After eliminating the influence of prices, which renders the numbers used to calculate gross domestic product, the trade deficit shrank to $48.8 billion from $52 billion.
The narrowing probably means trade subtracted less from second-quarter growth.
A prior estimate released as part of the GDP report last week showed the gap grew to $470.3 billion in April through June from $447.2 billion in the first three months of the year.
The figures also showed that the drag from trade diminished. The gap subtracted 0.61 percentage-point from economic growth last quarter, after taking away 1.66 points in the prior three months.

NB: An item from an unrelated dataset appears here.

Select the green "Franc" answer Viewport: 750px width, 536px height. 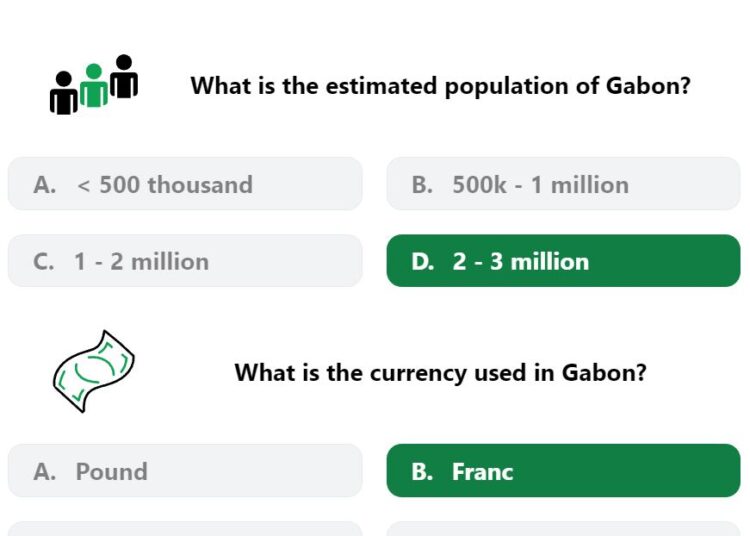coord(563,471)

Purchases of foreign-made products may get a boost from improving demand from American households and factories. Gains in consumer spending and business investment helped the economy expand at a 4 percent annualized rate in the second quarter, following a slump in the prior three months, according to a Commerce Department report on July 30.
Kennametal Inc., a Latrobe, Pennsylvania-based maker of tools and tooling systems, is among companies counting on some improvement in markets in the rest of the world.
“The global environment reflects a gradual acceleration in economic activity,” Carlos Cardoso, chairman and chief executive officer of Kennametal, said on an earnings conference call on July 31. “Of course, the pace and scope of recovery has been tempered by persistent uncertainties in the geopolitical and financial climates.”
Tensions have flared recently in several parts of the world, which could slow demand for American-made goods. Ukraine’s armed forces are pushing ahead with their campaign against pro-Russian separatists. While Russia has repeatedly denied any involvement in the conflict, the U.S. and the European Union tightened sanctions on Russia last week.
Fighting has also displaced or killed thousands in the Gaza Strip, where Israel’s latest offensive has been the deadliest in the Hamas-run territory since Israeli settlers and soldiers left in 2005. In Iraq, Islamic militants are battling to seize two of the country’s largest dams as a breakaway al-Qaeda group seeks to consolidate control over the territory it took this year.
Recent data signal a mixed performance for growth outside the U.S. In the U.K., an index of services expanded in July to the highest level since November, while a similar measure in the euro area grew less than initially estimated.
China’s growth accelerated for the first time in three quarters after the government sped up spending and freed up more money for loans to counter a property slump.
The outlook for global growth is less rosy than it appeared earlier in the year, according to the International Monetary Fund, which trimmed its forecasts last month. The world economy will advance 3.4 percent in 2014, the IMF said, less than its 3.6 percent prediction in April while still stronger than last year’s 3.2 percent.
Growth in emerging markets is projected to be 4.6 percent this year, compared with an April forecast for 4.9 percent, the IMF said. It also reduced projections for the U.S., based on the first-quarter contraction.